Not with that wisdom of the Gods endued,
To judge aright of evil and of good.
Two Fates, dark-scowling, at our side attend;
Of youth, of life, each points the destin'd end,
Old age, and death: the fruit of youth remains
Brief, as the sunshine scatter'd o'er the plains:
And, when these fleeting hours have fled away,
To die were better than to breathe the day.
A load of grief the burthen'd spirit wears;
Domestic troubles rise; penurious cares;
One with an earnest love of children sighs;
The grave is open'd, and he childless dies:

Another drags in pain his lingering days, While slow disease upon his vitals preys.

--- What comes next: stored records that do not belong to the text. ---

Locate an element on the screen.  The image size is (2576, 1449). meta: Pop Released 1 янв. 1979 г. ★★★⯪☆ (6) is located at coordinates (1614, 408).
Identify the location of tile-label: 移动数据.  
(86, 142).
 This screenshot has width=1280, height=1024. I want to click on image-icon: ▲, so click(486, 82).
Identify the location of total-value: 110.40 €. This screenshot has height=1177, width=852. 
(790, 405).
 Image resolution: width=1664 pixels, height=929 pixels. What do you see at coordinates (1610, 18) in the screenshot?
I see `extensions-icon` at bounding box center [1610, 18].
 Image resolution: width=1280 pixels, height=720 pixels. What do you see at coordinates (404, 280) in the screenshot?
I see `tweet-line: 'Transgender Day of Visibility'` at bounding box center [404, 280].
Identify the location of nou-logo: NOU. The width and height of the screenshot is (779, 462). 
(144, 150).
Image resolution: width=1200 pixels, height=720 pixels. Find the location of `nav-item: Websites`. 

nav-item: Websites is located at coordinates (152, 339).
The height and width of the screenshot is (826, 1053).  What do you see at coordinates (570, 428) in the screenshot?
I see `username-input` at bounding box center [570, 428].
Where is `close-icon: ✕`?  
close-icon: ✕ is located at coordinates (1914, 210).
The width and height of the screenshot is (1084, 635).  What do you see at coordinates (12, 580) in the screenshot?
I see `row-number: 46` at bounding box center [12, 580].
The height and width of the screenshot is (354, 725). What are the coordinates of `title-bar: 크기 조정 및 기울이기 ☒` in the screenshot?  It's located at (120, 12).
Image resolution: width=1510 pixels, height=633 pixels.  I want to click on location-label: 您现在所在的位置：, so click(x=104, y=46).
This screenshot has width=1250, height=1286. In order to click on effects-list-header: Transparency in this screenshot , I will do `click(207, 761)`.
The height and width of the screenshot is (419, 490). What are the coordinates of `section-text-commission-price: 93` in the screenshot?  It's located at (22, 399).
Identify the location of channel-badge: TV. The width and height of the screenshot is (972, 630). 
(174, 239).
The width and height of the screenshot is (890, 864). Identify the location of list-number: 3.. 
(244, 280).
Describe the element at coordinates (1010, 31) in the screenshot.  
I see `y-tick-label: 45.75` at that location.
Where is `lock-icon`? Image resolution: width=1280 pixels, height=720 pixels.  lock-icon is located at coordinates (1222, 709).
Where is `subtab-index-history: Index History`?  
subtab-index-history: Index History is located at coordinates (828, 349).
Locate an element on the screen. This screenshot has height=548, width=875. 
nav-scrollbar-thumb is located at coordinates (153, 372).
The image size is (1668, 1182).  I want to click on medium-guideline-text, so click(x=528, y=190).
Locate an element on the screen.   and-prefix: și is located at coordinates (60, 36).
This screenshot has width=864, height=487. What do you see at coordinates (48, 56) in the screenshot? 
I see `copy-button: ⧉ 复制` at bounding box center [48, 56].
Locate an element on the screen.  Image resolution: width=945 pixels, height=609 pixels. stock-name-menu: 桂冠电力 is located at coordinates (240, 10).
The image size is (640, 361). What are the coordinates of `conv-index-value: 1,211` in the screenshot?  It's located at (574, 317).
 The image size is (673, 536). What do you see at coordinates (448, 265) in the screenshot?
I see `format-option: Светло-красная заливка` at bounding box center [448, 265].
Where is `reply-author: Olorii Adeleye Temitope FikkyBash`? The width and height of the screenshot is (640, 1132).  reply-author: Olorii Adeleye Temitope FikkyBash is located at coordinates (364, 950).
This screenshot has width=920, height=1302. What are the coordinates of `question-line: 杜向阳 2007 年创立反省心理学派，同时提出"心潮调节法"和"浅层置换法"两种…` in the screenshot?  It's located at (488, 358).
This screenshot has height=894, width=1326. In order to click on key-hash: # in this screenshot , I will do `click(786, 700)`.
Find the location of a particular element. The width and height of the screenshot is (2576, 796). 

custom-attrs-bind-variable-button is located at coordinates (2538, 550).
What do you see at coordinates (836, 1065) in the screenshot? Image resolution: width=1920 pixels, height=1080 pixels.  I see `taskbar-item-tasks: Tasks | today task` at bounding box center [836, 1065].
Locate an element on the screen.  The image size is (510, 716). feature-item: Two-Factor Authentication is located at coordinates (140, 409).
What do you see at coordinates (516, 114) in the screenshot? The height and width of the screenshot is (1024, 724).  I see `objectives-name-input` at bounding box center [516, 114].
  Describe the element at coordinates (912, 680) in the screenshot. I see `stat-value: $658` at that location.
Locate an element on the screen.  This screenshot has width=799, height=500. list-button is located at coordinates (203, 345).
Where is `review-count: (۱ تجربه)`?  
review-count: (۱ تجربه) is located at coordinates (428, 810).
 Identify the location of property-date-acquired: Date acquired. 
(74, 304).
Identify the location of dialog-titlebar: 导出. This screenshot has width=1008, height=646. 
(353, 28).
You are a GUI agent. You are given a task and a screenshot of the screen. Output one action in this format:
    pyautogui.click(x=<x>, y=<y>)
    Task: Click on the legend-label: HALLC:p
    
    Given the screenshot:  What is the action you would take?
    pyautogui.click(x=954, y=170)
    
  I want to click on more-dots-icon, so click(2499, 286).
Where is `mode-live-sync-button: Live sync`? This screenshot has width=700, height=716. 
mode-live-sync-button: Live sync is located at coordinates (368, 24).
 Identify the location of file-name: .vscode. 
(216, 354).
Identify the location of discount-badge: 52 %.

Nor lives there one, whom Jupiter on high Exempts from years of mix'd calamity.

REPROACH OF OLD AGE.

WHAT joy in life, were golden Venus fled?
Then may I sleep among the silent dead,
When this can charm no more; when tasteless prove
Soft bribes, the yielding couch, clandestine love.
What joy in life, if, with such transient bloom,
Youth's dropping flow'rets waste their rich perfume,
And both the sexes droop? then age is nigh;
At whose afflictive touch the Graces fly.
The fair-proportion'd limbs of smooth delight
Deform'd, dishonour'd, loveless to the sight.
Perpetual miseries make the soul their prey;
The aged man looks up, and loathes the day:
Of boys the mock; of women the disdain;
The Gods have dealt to age the dole of pain.